___ Records for this task ___
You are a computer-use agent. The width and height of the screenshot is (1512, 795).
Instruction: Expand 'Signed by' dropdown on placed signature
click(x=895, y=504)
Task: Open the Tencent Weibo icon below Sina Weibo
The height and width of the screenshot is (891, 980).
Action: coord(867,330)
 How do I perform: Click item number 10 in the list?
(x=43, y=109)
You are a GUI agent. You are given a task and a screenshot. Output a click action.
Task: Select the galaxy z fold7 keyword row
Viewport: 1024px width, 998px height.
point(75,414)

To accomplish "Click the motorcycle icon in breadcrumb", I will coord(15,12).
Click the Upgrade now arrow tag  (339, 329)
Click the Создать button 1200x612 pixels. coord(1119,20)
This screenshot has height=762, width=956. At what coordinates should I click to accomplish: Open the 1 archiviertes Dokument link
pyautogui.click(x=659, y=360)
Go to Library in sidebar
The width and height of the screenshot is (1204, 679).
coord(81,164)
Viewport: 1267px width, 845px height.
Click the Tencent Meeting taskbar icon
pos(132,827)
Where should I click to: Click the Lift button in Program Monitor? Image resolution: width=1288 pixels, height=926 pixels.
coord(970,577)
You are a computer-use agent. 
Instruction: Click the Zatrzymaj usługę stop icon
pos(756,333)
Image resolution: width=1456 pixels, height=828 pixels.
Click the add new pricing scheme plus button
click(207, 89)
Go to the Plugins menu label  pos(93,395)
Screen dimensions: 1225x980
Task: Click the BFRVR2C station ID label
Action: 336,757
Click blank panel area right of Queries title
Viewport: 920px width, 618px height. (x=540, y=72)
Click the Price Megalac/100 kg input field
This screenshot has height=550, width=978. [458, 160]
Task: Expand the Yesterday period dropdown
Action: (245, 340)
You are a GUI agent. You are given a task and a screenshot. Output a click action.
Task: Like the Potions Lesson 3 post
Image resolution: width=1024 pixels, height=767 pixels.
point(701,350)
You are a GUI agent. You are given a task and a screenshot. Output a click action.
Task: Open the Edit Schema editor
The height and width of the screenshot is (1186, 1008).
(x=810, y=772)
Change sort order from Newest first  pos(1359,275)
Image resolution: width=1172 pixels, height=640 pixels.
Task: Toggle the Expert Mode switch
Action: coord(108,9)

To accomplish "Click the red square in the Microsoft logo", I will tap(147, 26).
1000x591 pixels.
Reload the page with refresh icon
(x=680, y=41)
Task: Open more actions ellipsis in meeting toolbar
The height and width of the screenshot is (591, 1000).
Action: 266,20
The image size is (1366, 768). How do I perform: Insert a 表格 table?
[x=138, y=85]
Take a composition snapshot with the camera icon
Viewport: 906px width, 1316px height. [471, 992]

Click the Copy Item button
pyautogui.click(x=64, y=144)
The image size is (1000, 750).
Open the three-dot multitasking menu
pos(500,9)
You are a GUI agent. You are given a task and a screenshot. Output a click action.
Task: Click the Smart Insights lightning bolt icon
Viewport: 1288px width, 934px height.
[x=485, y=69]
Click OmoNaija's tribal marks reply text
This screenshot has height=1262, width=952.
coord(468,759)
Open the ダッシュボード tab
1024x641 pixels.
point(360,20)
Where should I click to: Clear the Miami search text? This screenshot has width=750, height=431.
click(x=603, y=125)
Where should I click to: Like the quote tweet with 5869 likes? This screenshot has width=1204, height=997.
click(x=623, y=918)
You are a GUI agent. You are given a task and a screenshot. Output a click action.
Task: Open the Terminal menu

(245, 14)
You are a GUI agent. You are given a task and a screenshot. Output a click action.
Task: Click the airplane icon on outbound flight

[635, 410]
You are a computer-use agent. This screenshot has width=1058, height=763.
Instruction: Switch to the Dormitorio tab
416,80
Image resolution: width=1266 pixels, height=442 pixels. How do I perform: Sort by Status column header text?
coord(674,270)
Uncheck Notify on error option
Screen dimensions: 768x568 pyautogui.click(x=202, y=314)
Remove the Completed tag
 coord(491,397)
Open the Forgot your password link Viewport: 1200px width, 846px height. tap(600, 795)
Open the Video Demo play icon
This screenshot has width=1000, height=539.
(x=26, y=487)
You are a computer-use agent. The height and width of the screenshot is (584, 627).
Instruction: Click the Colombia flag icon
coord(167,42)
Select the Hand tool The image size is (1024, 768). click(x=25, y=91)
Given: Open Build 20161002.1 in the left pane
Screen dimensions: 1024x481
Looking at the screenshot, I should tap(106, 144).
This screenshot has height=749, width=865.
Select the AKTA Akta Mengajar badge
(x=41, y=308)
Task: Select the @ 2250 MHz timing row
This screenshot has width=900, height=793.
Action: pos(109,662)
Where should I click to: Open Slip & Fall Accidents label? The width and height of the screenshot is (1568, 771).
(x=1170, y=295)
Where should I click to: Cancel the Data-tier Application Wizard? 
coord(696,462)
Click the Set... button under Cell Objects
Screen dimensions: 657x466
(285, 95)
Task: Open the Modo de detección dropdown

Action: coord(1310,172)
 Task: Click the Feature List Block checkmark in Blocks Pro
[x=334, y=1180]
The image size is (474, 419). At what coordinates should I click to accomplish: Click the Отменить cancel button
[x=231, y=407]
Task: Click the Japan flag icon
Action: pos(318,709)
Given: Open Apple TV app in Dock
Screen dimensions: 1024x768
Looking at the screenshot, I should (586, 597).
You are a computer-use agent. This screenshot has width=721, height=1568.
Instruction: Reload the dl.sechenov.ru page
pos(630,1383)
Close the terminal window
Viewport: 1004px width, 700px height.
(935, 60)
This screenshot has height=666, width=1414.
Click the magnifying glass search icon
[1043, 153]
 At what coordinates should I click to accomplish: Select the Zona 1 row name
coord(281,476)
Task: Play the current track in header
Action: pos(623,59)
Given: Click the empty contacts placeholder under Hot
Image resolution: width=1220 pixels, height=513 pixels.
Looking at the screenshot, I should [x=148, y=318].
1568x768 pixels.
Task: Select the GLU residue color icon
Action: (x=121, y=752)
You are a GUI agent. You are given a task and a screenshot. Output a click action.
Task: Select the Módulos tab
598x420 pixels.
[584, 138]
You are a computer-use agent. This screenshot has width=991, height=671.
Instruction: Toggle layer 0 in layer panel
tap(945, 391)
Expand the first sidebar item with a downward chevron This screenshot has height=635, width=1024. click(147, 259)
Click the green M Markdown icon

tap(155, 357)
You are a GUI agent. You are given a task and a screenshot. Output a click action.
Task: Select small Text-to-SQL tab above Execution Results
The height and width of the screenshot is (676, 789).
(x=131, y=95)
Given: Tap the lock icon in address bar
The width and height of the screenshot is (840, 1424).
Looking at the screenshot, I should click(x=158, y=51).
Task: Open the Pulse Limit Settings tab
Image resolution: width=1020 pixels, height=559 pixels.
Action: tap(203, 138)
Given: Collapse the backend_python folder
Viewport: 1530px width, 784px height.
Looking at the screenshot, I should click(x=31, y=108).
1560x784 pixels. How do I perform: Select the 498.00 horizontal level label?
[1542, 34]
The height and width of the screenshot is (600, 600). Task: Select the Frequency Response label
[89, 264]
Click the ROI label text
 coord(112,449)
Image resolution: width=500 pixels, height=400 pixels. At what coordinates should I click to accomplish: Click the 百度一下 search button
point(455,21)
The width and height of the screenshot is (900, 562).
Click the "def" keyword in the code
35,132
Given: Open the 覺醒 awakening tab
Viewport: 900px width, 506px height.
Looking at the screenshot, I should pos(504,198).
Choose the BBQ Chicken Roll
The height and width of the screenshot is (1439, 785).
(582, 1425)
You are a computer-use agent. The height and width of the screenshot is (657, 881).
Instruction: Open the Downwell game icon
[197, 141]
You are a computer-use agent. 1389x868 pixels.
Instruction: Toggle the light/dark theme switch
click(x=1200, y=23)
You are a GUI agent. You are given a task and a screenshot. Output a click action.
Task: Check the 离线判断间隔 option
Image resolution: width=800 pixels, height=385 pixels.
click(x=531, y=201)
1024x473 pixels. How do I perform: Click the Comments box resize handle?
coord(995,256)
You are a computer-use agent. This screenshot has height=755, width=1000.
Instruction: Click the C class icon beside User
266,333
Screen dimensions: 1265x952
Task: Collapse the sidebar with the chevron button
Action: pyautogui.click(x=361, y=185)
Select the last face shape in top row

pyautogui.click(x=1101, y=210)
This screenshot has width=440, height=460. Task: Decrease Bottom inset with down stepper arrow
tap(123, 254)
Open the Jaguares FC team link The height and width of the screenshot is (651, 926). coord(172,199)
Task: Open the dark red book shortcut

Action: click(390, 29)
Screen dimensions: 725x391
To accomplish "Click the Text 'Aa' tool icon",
___
# What this task involves:
The job is to copy each line from the material above that holds the word "will".

# Solution for this exercise:
To accomplish "Click the motorcycle icon in breadcrumb", I will coord(15,12).
To accomplish "Click the red square in the Microsoft logo", I will tap(147, 26).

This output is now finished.